• BRIEF:
Print the records below exactly, leaving out nothing.

• Pixel coordinate grounding data:
Start of Block

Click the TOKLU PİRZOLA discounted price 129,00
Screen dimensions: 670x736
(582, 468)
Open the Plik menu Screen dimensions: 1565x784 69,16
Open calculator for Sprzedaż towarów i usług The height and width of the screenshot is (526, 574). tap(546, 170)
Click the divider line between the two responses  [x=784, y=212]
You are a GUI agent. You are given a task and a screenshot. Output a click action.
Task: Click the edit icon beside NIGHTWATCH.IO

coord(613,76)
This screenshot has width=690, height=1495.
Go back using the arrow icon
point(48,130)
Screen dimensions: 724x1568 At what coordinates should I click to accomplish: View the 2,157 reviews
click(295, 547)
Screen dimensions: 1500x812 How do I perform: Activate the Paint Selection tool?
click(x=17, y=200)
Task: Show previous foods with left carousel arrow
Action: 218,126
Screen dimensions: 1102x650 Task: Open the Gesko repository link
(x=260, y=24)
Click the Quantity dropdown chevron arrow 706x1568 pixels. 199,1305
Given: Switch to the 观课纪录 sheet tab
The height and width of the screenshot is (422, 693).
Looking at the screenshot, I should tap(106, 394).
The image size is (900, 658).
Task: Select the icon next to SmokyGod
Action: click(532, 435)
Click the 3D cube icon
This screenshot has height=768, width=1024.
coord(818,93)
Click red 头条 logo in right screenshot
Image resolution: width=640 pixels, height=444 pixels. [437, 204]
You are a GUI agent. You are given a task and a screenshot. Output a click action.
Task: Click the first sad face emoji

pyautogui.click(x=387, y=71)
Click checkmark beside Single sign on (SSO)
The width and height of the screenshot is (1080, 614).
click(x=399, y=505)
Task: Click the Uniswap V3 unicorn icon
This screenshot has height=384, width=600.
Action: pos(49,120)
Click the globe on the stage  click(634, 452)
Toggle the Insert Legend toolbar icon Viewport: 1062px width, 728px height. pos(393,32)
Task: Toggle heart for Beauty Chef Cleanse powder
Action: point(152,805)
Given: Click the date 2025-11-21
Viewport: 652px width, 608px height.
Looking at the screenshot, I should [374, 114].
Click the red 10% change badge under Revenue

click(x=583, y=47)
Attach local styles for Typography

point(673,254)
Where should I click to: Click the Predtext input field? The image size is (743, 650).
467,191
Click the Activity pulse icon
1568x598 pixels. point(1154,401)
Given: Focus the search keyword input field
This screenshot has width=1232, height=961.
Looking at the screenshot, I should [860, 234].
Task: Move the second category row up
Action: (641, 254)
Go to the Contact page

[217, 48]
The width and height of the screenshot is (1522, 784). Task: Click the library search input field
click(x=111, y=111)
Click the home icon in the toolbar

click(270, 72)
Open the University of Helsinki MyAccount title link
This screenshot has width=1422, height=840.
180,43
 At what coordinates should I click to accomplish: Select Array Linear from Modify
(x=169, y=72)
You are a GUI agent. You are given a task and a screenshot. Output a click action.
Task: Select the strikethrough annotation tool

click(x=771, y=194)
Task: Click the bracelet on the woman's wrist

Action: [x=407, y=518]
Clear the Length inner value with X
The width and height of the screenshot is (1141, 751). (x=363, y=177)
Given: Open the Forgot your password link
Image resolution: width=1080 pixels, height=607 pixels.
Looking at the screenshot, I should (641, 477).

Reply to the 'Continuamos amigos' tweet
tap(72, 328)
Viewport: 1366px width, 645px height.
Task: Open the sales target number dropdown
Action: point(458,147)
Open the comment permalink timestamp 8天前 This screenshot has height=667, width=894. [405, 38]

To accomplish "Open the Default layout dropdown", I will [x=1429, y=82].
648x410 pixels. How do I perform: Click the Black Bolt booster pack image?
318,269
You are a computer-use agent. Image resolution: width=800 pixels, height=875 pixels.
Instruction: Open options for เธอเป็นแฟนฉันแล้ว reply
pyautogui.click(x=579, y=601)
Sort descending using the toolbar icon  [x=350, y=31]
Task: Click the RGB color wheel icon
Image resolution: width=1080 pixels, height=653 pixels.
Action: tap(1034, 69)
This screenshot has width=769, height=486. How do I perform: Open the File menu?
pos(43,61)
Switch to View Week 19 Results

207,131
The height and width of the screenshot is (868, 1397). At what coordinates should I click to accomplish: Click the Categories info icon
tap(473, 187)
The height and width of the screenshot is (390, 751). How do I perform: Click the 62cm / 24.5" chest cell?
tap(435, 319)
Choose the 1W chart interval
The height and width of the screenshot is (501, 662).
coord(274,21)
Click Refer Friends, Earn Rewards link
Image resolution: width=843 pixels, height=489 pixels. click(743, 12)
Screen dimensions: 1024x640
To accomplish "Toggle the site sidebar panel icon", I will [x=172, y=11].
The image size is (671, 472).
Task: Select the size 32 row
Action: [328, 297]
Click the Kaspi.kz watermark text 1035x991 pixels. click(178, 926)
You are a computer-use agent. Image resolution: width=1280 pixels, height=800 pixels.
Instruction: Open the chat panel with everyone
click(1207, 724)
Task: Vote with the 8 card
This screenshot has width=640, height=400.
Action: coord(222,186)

End of Block

• ANSWER FOR THIS EXERCISE:
Click the TOKLU PİRZOLA discounted price 129,00
Screen dimensions: 670x736
(582, 468)
Open the Plik menu Screen dimensions: 1565x784 69,16
Open calculator for Sprzedaż towarów i usług The height and width of the screenshot is (526, 574). tap(546, 170)
Click the divider line between the two responses  [x=784, y=212]
You are a GUI agent. You are given a task and a screenshot. Output a click action.
Task: Click the edit icon beside NIGHTWATCH.IO

coord(613,76)
This screenshot has width=690, height=1495.
Go back using the arrow icon
point(48,130)
Screen dimensions: 724x1568 At what coordinates should I click to accomplish: View the 2,157 reviews
click(295, 547)
Screen dimensions: 1500x812 How do I perform: Activate the Paint Selection tool?
click(x=17, y=200)
Task: Show previous foods with left carousel arrow
Action: 218,126
Screen dimensions: 1102x650 Task: Open the Gesko repository link
(x=260, y=24)
Click the Quantity dropdown chevron arrow 706x1568 pixels. 199,1305
Given: Switch to the 观课纪录 sheet tab
The height and width of the screenshot is (422, 693).
Looking at the screenshot, I should tap(106, 394).
The image size is (900, 658).
Task: Select the icon next to SmokyGod
Action: click(532, 435)
Click the 3D cube icon
This screenshot has height=768, width=1024.
coord(818,93)
Click red 头条 logo in right screenshot
Image resolution: width=640 pixels, height=444 pixels. [437, 204]
You are a GUI agent. You are given a task and a screenshot. Output a click action.
Task: Click the first sad face emoji

pyautogui.click(x=387, y=71)
Click checkmark beside Single sign on (SSO)
The width and height of the screenshot is (1080, 614).
click(x=399, y=505)
Task: Click the Uniswap V3 unicorn icon
This screenshot has height=384, width=600.
Action: pos(49,120)
Click the globe on the stage  click(634, 452)
Toggle the Insert Legend toolbar icon Viewport: 1062px width, 728px height. pos(393,32)
Task: Toggle heart for Beauty Chef Cleanse powder
Action: point(152,805)
Given: Click the date 2025-11-21
Viewport: 652px width, 608px height.
Looking at the screenshot, I should [374, 114].
Click the red 10% change badge under Revenue

click(x=583, y=47)
Attach local styles for Typography

point(673,254)
Where should I click to: Click the Predtext input field? The image size is (743, 650).
467,191
Click the Activity pulse icon
1568x598 pixels. point(1154,401)
Given: Focus the search keyword input field
This screenshot has width=1232, height=961.
Looking at the screenshot, I should [860, 234].
Task: Move the second category row up
Action: (641, 254)
Go to the Contact page

[217, 48]
The width and height of the screenshot is (1522, 784). Task: Click the library search input field
click(x=111, y=111)
Click the home icon in the toolbar

click(270, 72)
Open the University of Helsinki MyAccount title link
This screenshot has width=1422, height=840.
180,43
 At what coordinates should I click to accomplish: Select Array Linear from Modify
(x=169, y=72)
You are a GUI agent. You are given a task and a screenshot. Output a click action.
Task: Select the strikethrough annotation tool

click(x=771, y=194)
Task: Click the bracelet on the woman's wrist

Action: [x=407, y=518]
Clear the Length inner value with X
The width and height of the screenshot is (1141, 751). (x=363, y=177)
Given: Open the Forgot your password link
Image resolution: width=1080 pixels, height=607 pixels.
Looking at the screenshot, I should (641, 477).

Reply to the 'Continuamos amigos' tweet
tap(72, 328)
Viewport: 1366px width, 645px height.
Task: Open the sales target number dropdown
Action: point(458,147)
Open the comment permalink timestamp 8天前 This screenshot has height=667, width=894. [405, 38]

To accomplish "Open the Default layout dropdown", I will [x=1429, y=82].
648x410 pixels. How do I perform: Click the Black Bolt booster pack image?
318,269
You are a computer-use agent. Image resolution: width=800 pixels, height=875 pixels.
Instruction: Open options for เธอเป็นแฟนฉันแล้ว reply
pyautogui.click(x=579, y=601)
Sort descending using the toolbar icon  [x=350, y=31]
Task: Click the RGB color wheel icon
Image resolution: width=1080 pixels, height=653 pixels.
Action: tap(1034, 69)
This screenshot has width=769, height=486. How do I perform: Open the File menu?
pos(43,61)
Switch to View Week 19 Results

207,131
The height and width of the screenshot is (868, 1397). At what coordinates should I click to accomplish: Click the Categories info icon
tap(473, 187)
The height and width of the screenshot is (390, 751). How do I perform: Click the 62cm / 24.5" chest cell?
tap(435, 319)
Choose the 1W chart interval
The height and width of the screenshot is (501, 662).
coord(274,21)
Click Refer Friends, Earn Rewards link
Image resolution: width=843 pixels, height=489 pixels. click(743, 12)
Screen dimensions: 1024x640
To accomplish "Toggle the site sidebar panel icon", I will [x=172, y=11].
The image size is (671, 472).
Task: Select the size 32 row
Action: [328, 297]
Click the Kaspi.kz watermark text 1035x991 pixels. click(178, 926)
You are a computer-use agent. Image resolution: width=1280 pixels, height=800 pixels.
Instruction: Open the chat panel with everyone
click(1207, 724)
Task: Vote with the 8 card
This screenshot has width=640, height=400.
Action: coord(222,186)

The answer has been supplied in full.